题目: Orthogonal arrays, dual codes, and divisibilities of polynomials over finite fields
演讲人: Qiang Wang (Professor, Carleton University)
时间: 10:30-11:30, June 26, 2012
地点:信息工程研究所3号楼3221会议室
摘要: Consider a maximum-length shift-register sequence generated by a primitive polynomial $f$ over a finite field. The set of its subintervals is a linear code whose dual code is formed by all polynomials divisible by $f$. Since the minimum weight of dual codes is directly related to the strength of the corresponding orthogonal arrays, we can produce orthogonal arrays by studying divisibility of polynomials. Munemasa (Finite Fields Appl., 4(3):252-260, 1998) uses trinomials over $\mathbb{F}_2$ to construct orthogonal arrays of guaranteed strength $2$ (and almost strength 3). That result was extended by Dewar, Moura, Panario, Stevens and Wang (Des. Codes Cryptogr., 45:1-17, 2007) to construct orthogonal arrays of guaranteed strength $3$ by considering divisibility of trinomials by pentanomials over $\mathbb{F}_2$.
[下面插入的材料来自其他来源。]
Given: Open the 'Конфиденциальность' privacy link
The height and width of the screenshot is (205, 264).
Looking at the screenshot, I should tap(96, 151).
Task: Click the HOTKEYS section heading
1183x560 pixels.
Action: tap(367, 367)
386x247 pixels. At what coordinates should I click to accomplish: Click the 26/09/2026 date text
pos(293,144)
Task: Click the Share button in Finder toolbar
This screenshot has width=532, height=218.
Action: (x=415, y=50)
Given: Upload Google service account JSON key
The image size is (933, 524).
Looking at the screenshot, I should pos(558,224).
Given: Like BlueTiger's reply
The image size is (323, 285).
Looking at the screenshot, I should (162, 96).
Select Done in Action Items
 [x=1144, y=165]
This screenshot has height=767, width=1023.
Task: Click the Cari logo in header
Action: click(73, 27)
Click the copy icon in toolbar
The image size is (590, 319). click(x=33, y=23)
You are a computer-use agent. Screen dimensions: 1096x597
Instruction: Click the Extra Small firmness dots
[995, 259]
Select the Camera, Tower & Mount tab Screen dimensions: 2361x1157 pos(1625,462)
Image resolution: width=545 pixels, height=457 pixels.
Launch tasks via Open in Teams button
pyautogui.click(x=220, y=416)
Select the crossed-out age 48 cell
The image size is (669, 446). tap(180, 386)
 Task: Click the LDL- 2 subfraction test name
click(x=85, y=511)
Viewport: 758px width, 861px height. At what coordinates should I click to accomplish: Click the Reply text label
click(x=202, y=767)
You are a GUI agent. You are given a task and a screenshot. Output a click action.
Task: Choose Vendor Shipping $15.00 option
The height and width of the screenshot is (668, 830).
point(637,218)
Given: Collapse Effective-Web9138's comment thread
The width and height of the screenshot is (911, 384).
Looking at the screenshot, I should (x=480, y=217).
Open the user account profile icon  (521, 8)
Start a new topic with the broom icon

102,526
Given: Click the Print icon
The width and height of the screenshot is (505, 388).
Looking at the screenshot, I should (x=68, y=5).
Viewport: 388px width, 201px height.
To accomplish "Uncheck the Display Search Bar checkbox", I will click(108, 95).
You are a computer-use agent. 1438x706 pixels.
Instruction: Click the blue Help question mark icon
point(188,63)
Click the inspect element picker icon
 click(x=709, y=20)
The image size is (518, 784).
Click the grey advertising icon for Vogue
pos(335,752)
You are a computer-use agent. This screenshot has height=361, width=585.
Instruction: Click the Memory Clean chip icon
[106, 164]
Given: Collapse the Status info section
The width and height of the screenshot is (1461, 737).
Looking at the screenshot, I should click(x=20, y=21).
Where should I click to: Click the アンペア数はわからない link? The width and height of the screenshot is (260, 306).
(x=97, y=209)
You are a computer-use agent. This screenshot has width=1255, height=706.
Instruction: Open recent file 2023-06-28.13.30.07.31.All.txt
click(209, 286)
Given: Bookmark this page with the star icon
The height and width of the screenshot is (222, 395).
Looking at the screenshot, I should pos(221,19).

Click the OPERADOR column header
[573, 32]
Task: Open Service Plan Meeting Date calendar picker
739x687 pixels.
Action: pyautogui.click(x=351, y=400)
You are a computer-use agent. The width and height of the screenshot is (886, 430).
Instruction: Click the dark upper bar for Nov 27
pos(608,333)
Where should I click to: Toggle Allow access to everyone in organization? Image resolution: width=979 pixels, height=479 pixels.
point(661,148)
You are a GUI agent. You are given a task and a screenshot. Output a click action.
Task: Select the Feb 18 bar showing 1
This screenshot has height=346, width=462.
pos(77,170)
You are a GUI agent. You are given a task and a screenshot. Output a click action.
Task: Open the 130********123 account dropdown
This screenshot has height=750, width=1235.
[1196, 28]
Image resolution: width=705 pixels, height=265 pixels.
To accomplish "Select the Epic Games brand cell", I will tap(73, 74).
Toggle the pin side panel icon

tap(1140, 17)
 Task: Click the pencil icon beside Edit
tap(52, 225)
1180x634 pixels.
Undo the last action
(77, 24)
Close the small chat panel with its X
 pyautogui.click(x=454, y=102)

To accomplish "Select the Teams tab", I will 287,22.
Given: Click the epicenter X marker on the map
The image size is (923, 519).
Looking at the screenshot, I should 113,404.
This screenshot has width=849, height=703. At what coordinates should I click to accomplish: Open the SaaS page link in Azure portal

In this talk we review the above results and then extend some of the above results by dropping either the primitivity restriction or the binary field restriction. We also briefly comment on the combinatorial applications. In particular, we show how we can use linear algebraic techniques (i.e., system of linear equations) to obtain some of our results. This is a joint work with Daniel Panario, Olga Sosnovski, and Brett Stevens.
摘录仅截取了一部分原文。